Short problem: Rewrite every line of the records below, including the requests, and scale each coordinate in the answers by 0.4, rounding to whole numbers with halves rounded up. Omit the pictures.

--- --- ---

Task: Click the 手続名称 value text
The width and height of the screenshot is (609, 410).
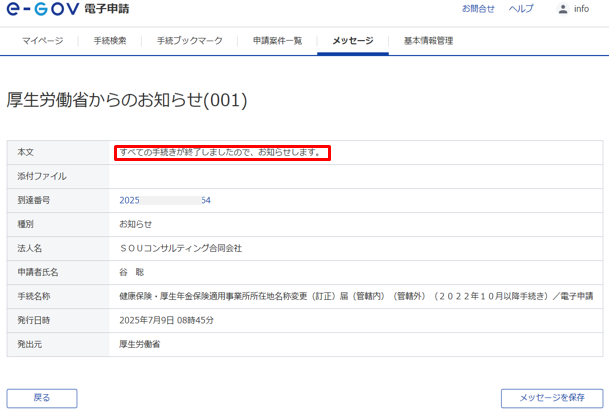Action: tap(355, 296)
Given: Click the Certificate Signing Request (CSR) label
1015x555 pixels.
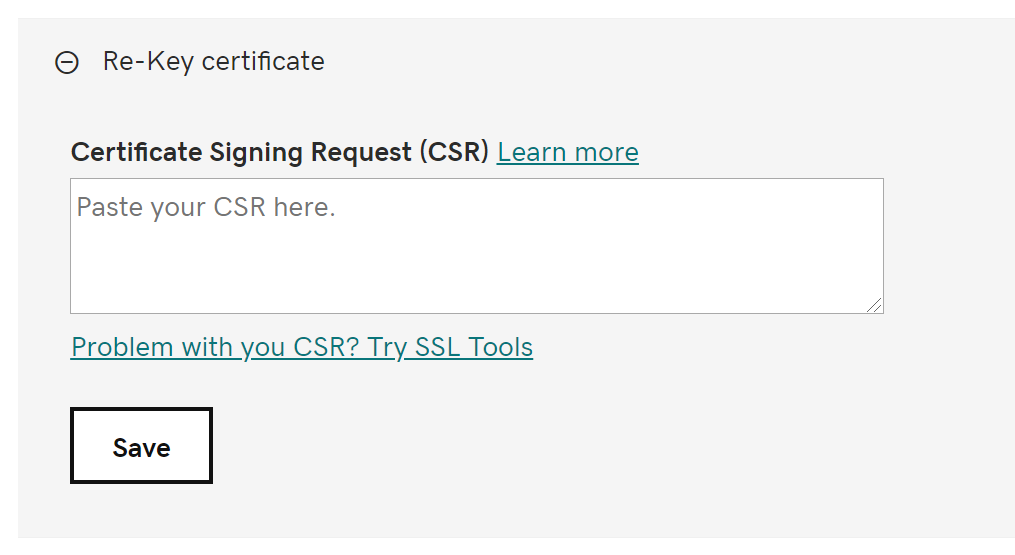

--- --- ---

Exercise result:
Task: Click the 手続名称 value text
The width and height of the screenshot is (609, 410).
Action: tap(142, 118)
Given: Click the Certificate Signing Request (CSR) label
1015x555 pixels.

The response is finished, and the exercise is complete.